This is the starter kit for the problem statement defined for interface.ai's Devops role
Your team manages a microservices platform with hundreds of services. Each service has health check endpoints that are polled regularly. You need to aggregate these health check results to determine the overall status of each service.
Each health check result has the following fields:
{
"service_name": str,
"instance_id": str, # Multiple instances per service
"timestamp": str, # ISO-8601 UTC, e.g. "2025-01-01T10:03:21Z"
"status": str, # "healthy", "unhealthy", or "timeout"
"response_time_ms": int, # Response time in milliseconds (0 if timeout)
}
- Aggregate health checks per service within a time window.
- For each service, compute:
- service_name: str
- total_checks: total number of health checks
- healthy_checks: number of checks with status "healthy"

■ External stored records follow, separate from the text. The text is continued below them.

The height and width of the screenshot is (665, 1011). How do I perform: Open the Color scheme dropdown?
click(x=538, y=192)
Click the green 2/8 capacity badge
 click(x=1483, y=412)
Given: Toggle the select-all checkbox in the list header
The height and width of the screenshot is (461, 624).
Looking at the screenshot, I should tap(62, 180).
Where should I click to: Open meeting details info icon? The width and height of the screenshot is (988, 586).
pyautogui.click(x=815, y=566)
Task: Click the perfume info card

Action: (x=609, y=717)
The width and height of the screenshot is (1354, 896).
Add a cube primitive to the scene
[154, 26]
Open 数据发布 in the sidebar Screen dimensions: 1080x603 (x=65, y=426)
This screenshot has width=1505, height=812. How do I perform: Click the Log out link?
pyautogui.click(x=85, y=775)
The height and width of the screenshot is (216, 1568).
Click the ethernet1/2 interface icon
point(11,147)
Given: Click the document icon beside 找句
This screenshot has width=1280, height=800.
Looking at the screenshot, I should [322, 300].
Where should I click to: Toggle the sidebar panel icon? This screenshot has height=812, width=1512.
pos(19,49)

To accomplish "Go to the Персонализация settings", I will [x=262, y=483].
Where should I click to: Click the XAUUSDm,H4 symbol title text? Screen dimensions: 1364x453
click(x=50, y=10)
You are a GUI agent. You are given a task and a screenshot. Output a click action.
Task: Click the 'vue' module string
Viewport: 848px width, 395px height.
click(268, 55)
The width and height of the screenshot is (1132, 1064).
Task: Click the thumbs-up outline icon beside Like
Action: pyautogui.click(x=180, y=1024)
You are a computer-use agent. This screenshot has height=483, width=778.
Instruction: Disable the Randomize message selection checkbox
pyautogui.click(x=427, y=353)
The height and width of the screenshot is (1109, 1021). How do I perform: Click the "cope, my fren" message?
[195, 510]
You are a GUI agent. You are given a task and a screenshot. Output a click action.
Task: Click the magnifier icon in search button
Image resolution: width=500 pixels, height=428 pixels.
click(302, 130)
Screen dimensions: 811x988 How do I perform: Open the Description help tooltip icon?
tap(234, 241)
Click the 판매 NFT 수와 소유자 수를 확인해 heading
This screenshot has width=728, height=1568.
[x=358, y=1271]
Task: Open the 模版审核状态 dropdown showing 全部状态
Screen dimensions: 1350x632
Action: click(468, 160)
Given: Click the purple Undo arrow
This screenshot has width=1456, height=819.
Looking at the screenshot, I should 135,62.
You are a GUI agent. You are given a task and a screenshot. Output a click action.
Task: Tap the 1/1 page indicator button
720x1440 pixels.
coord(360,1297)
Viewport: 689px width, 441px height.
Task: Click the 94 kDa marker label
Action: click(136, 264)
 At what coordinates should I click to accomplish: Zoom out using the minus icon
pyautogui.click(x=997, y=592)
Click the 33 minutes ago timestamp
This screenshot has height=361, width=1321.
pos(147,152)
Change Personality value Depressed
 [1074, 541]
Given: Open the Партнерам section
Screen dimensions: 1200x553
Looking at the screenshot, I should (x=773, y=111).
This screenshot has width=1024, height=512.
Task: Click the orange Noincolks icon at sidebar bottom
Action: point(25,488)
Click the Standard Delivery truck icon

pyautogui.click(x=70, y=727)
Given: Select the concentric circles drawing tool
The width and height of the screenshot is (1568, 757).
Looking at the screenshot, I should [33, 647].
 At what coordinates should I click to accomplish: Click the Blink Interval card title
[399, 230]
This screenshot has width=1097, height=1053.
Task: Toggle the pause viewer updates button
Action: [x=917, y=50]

- unhealthy_checks: number of checks with status "unhealthy"
- timeout_checks: number of checks with status "timeout"
- availability_percent: (healthy_checks / total_checks) * 100, rounded to 2 decimals
- avg_response_time_ms: average response time of healthy checks only (0.0 if none)
- active_instances: number of unique instance_ids seen
- service_status: determined by availability_percent:
- "healthy" if availability_percent >= 99.0
- "degraded" if availability_percent >= 95.0 and < 99.0
- "unhealthy" if availability_percent < 95.0
-
Return a list of dictionaries with exactly these keys:
{ "service_name": str, "total_checks": int, "healthy_checks": int, "unhealthy_checks": int, "timeout_checks": int, "availability_percent": float, "avg_response_time_ms": float, "active_instances": int, "service_status": str, } -
Sort output by: service_status priority (unhealthy first, then degraded, then healthy), then by availability_percent ascending (worst first within same status).
- timestamp is always valid in format "%Y-%m-%dT%H:%M:%SZ"
- status is always one of: "healthy", "unhealthy", "timeout"
- response_time_ms is always a non-negative integer
./run.sh "[{\"service_name\": \"api-gateway\", \"instance_id\": \"i-001\", \"timestamp\": \"2025-01-01T10:00:00Z\", \"status\": \"healthy\", \"response_time_ms\": 45}, {\"service_name\": \"api-gateway\", \"instance_id\": \"i-001\", \"timestamp\": \"2025-01-01T10:01:00Z\", \"status\": \"healthy\", \"response_time_ms\": 52}, {\"service_name\": \"api-gateway\", \"instance_id\": \"i-002\", \"timestamp\": \"2025-01-01T10:00:00Z\", \"status\": \"healthy\", \"response_time_ms\": 38}, {\"service_name\": \"api-gateway\", \"instance_id\": \"i-002\", \"timestamp\": \"2025-01-01T10:01:00Z\", \"status\": \"unhealthy\", \"response_time_ms\": 0}, {\"service_name\": \"user-service\", \"instance_id\": \"i-010\", \"timestamp\": \"2025-01-01T10:00:00Z\", \"status\": \"healthy\", \"response_time_ms\": 120}, {\"service_name\": \"user-service\", \"instance_id\": \"i-010\", \"timestamp\": \"2025-01-01T10:01:00Z\", \"status\": \"healthy\", \"response_time_ms\": 115}]"